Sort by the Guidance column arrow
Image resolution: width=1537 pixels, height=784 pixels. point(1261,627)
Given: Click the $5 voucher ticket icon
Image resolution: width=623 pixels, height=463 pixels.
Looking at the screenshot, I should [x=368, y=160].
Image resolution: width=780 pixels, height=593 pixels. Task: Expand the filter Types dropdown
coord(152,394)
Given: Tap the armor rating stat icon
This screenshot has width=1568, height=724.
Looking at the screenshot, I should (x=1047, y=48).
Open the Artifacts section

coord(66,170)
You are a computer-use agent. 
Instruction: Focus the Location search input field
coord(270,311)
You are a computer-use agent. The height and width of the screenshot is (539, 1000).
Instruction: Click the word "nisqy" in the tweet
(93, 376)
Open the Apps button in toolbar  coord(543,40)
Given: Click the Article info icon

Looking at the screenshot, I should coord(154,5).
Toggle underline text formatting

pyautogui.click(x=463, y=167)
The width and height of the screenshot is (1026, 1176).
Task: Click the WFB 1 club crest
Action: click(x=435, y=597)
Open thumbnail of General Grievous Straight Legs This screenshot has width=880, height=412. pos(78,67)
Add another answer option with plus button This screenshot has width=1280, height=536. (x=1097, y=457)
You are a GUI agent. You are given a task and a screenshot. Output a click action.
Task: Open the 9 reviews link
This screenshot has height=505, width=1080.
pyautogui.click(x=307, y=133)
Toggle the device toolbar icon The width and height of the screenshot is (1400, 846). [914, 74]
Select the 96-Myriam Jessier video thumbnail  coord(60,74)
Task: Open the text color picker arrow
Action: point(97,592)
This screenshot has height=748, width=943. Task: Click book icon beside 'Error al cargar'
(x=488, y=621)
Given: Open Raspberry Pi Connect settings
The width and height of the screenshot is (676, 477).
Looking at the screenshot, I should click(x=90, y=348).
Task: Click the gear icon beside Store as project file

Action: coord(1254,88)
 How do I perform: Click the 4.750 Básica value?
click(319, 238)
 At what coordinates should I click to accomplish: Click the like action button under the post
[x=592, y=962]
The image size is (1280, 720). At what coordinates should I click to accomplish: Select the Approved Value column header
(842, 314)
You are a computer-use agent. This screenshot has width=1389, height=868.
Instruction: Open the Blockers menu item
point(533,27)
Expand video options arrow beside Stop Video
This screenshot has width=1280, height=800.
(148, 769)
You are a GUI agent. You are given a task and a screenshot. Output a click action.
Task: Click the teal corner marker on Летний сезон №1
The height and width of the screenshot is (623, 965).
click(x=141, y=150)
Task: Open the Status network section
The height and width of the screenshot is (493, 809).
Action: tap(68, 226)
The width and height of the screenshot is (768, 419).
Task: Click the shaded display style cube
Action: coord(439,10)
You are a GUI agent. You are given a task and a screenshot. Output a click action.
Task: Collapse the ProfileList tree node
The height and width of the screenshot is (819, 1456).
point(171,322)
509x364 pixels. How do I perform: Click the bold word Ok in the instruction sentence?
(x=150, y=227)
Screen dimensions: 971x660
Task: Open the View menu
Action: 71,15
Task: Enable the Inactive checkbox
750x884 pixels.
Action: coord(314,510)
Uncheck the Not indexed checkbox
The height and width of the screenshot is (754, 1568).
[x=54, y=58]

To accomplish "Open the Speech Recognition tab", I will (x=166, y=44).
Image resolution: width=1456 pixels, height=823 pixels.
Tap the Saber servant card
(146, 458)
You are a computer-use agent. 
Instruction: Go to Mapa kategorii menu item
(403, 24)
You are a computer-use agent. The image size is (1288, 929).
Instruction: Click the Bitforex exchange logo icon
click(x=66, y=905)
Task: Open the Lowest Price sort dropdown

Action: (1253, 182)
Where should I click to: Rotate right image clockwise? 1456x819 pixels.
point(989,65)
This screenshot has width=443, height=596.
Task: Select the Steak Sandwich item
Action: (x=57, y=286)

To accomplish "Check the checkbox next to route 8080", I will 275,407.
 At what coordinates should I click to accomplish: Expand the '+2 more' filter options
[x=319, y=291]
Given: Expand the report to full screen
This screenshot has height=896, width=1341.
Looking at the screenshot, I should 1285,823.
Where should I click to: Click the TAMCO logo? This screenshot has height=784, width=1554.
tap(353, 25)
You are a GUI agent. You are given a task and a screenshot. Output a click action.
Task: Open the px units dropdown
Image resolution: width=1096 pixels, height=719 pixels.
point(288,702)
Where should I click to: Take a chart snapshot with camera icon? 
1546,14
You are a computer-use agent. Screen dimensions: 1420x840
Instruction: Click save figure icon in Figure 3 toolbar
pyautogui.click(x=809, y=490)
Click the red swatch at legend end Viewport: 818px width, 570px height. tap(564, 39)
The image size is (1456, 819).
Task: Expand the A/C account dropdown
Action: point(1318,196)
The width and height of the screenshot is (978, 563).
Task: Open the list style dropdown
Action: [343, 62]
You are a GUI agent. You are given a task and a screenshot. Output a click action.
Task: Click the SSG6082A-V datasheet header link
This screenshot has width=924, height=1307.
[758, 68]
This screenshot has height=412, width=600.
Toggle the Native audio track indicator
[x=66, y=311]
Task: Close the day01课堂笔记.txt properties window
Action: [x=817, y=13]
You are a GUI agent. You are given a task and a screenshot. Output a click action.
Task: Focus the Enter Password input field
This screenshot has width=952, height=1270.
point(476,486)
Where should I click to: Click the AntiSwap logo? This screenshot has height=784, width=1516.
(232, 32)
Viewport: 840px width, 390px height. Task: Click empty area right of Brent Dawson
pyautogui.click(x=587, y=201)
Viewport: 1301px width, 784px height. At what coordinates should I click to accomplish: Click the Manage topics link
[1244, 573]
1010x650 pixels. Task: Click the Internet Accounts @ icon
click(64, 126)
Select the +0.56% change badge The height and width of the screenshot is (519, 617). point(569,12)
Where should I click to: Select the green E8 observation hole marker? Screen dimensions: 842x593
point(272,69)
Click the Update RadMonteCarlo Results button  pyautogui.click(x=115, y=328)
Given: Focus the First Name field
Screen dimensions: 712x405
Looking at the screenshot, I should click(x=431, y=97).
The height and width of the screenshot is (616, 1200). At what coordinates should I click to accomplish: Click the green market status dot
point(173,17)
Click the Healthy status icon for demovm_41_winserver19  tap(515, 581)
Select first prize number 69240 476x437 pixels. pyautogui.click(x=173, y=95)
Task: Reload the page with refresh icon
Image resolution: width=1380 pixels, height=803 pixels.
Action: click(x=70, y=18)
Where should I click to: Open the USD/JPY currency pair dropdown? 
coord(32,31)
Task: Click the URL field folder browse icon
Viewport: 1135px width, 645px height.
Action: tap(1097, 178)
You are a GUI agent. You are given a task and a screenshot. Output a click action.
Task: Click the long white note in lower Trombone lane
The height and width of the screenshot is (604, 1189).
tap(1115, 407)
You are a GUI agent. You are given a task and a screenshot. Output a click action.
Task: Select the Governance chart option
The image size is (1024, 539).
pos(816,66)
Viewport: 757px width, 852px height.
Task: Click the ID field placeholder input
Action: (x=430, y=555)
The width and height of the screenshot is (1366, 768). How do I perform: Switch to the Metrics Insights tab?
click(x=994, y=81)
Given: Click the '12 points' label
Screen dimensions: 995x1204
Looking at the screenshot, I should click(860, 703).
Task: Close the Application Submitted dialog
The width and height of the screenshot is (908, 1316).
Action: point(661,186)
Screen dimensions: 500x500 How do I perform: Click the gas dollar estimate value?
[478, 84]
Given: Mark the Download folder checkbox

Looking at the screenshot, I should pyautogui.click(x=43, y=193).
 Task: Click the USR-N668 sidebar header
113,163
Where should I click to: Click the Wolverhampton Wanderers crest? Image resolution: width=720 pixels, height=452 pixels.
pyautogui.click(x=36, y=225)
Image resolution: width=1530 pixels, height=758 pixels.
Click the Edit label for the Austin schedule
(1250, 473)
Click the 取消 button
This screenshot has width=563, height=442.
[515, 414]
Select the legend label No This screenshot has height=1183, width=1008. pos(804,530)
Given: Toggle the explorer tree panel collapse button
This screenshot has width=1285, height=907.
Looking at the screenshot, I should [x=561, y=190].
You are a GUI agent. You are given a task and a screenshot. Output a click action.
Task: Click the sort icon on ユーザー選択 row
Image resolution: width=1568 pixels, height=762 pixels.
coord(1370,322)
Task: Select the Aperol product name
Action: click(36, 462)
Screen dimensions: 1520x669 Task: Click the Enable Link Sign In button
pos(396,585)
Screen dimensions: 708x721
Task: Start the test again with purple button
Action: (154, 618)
------------------------------------------------
### [Your goal]
Copy out, word for word, the lines of the records above, starting with the line that contains "Given: Expand the report to full screen" and going on through the line that contains "tap(353, 25)", with both of those lines included.

### [Task answer]
Given: Expand the report to full screen
This screenshot has height=896, width=1341.
Looking at the screenshot, I should 1285,823.
Where should I click to: Click the TAMCO logo? This screenshot has height=784, width=1554.
tap(353, 25)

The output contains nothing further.